Mi corazón late estremecido,
mi respiración se agita trastornada,
un puño clavado en mi pecho,
cada célula de mi cuerpo me exige que huya.
Que huya ¡YA!
Es el miedo.
Siento una gran angustia.
Un instante después, apenas tras unos infinitos segundos,
mi mente se emborracha de miedo a mi reacción ante el miedo, a la pérdida total de control, a la vergüenza de ser visto como un loco.
Es el pánico.
El grito, Edvard Munch
Mañana estaré atemorizado por el miedo a sentir el miedo de tener las sensaciones de miedo, a la locura, a la incapacidad para vivir lo que tenga que vivir.
Fracaso, derrota, impotencia, desesperación.
Es la ansiedad.
El motivo original del miedo, si lo hubo, ya no existe.
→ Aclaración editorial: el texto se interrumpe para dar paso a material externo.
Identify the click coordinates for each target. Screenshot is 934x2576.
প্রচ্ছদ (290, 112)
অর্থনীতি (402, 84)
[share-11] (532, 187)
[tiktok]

Es solo miedo envolviendo a miedo que se enrosca sobre otro miedo.
Ya no hay cuerpo, solo mente.
Y solo una esperanza: que una fisura de razón se abra paso en la muralla del miedo que me oprime.
Que una chispa de luz me deje ver que el miedo es siempre peor que lo temido.
Y, entonces, desee que ocurra lo que tenga que ocurrir porque nada será más insoportable que el miedo.
Y, en ese momento de aceptación, de abandono, de entrega, el miedo se desvanece.
Porque no era miedo a lo que es sino solo a lo que podría ser, o sea, a lo que no es.
El miedo, que para salvarme una vez antes me ha matado un millón de veces.